NEW YORK -- Pooled analysis from three studies suggests there may be a survival advantage for advanced non-small cell lung cancer patients who lack PD-L1 expression and receive pembrolizumab (Merck's Keytruda) and chemotherapy as a front-line option.

At the International Association for the Study of Lung Cancer this week, Merck presented combined analysis of the KEYNOTE-189, KEYNOTE-407, and KEYNOTE-021 studies, which randomized patients to receiving either first-line pembrolizumab and chemotherapy or just chemotherapy, and included around 430 advanced NSCLC patients who had a PD-L1 tumor proportion score of less than 1 percent. In the studies, patients with EGFR or ALK alterations were excluded.
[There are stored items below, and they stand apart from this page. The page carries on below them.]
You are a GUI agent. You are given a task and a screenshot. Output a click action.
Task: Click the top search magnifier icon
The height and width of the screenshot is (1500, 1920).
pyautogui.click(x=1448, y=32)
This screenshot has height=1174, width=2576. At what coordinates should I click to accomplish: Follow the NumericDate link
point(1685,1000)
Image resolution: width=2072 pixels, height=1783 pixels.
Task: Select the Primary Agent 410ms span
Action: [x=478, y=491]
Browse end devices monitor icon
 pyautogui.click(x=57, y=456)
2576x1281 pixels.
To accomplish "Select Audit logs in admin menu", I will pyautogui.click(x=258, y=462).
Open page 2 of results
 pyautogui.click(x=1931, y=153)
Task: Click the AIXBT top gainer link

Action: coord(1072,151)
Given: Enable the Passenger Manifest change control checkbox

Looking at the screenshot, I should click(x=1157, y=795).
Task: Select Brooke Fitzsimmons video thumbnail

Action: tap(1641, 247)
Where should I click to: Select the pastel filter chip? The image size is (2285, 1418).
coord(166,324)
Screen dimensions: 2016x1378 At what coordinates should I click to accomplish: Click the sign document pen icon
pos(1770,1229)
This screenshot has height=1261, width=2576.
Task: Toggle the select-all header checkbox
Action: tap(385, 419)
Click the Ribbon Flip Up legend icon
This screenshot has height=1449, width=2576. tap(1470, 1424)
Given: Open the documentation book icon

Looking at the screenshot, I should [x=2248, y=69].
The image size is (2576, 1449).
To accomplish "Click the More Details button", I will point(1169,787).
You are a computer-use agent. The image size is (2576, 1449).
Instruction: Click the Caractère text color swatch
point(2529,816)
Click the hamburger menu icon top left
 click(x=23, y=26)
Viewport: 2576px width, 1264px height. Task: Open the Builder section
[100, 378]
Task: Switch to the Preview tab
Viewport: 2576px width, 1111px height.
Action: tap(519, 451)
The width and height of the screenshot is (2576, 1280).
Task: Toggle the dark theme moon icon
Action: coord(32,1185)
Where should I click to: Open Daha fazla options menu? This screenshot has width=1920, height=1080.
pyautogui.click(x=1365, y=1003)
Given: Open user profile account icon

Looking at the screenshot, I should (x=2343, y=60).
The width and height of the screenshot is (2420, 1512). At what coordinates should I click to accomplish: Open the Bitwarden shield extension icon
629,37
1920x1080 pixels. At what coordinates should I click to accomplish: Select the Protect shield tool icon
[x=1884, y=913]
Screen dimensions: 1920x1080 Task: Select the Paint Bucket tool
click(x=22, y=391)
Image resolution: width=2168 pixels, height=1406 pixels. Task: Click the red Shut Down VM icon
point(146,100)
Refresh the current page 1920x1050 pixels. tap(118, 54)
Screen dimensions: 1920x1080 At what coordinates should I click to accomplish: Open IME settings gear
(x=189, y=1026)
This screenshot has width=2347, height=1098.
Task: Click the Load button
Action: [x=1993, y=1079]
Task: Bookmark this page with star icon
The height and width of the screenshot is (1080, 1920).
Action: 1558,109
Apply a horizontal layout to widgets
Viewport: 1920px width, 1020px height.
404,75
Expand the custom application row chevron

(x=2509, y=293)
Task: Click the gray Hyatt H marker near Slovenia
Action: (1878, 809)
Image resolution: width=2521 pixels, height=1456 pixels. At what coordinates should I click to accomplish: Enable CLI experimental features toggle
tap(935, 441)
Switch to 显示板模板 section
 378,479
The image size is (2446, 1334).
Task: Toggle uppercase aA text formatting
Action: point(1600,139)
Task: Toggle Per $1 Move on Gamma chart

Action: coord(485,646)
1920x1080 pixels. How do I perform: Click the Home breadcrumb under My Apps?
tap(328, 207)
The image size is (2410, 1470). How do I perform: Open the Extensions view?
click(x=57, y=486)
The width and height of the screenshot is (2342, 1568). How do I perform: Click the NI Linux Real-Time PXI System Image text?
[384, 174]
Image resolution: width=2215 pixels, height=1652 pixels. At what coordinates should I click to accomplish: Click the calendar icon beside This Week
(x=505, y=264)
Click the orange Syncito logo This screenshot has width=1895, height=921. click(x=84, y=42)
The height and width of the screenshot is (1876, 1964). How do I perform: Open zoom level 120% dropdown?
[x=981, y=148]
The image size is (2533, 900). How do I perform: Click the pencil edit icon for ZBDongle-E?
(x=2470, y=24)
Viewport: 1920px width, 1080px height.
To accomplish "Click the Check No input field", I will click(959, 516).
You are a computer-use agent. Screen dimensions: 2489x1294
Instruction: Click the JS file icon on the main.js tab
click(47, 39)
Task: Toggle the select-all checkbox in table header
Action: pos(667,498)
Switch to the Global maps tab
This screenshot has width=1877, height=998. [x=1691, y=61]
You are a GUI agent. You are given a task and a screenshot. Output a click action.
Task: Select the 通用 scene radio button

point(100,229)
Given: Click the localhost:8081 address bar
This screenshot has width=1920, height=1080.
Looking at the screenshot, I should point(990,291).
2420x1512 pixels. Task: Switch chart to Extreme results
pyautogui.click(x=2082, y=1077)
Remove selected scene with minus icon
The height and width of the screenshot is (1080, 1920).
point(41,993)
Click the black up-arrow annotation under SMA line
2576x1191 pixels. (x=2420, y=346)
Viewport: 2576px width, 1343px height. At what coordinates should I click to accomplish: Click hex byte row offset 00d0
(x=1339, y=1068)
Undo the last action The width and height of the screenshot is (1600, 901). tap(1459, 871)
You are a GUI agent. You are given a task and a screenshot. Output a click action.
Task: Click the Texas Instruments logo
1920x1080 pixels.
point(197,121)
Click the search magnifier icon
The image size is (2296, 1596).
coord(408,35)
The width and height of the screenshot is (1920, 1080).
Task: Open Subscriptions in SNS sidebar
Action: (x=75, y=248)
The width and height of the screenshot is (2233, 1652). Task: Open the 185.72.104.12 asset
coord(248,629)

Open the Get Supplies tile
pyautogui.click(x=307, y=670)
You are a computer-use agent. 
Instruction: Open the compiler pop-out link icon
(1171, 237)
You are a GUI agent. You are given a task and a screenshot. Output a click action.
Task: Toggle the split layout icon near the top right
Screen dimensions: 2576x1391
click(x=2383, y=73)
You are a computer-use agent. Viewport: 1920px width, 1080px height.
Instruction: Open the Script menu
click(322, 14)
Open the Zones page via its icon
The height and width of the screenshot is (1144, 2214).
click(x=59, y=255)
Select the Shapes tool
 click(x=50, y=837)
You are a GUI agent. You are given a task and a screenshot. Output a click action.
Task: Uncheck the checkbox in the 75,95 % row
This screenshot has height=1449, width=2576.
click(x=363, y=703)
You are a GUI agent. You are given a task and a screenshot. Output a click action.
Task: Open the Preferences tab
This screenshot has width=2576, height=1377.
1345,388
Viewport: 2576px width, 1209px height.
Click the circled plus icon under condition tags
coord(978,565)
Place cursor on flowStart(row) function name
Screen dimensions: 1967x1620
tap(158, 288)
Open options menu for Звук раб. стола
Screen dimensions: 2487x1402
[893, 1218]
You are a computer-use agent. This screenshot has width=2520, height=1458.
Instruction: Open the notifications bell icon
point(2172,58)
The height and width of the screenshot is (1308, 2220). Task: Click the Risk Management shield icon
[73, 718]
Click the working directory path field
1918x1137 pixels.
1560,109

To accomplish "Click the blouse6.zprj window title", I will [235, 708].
The US Food and Drug Administration has already approved pembrolizumab as a first-line treatment option in combination with chemotherapy in NSCLC, regardless of PD-L1 status. The agency approved the drug for this indication based on data from the KEYNOTE-021 study, which analyzed outcomes according to PD-L1 status but the cohort was small, involving only around 123 patients. The latest pooled data provides more evidence that the drug combination extends survival regardless of PD-L1 status.

"The goal of our robust lung cancer clinical development program has always been to extend survival for patients who are diagnosed with this deadly and aggressive disease," Jonathan Cheng, VP of oncology clinical research at Merck Research Laboratories, said in a statement. "In this pooled analysis of three randomized KEYNOTE studies in advanced non-small cell lung cancer, [pembrolizumab] in combination with chemotherapy demonstrated an improvement in overall survival compared to chemotherapy alone among newly diagnosed patients whose tumors do not express PD-L1."

In the study, at a median follow up of around 10 months, the combination of pembrolizumab and chemotherapy reduced the risk of death by 44 percent compared to chemotherapy alone. Median overall survival was 19 months in the pembrolizumab containing arm versus 11 months in the comparator arm, and median progression-free survival was 6.5 months versus 5.4, respectively. Nearly 47 percent of those receiving the combination regimen saw their tumors shrink and 42 percent responded to the drug for a year or longer. Meanwhile, among those receiving just chemotherapy, nearly 29 percent saw their tumors shrink and 35 percent responded for a year or longer. 

Of the patients who received pembrolizumab plus chemotherapy, 68 percent had a serious adverse event versus 72 percent of those treated with just chemotherapy. Grade 3 to grade 5 adverse events were attributed to 9 percent of deaths in the combination arm compared to 6 percent of deaths in the comparator arm.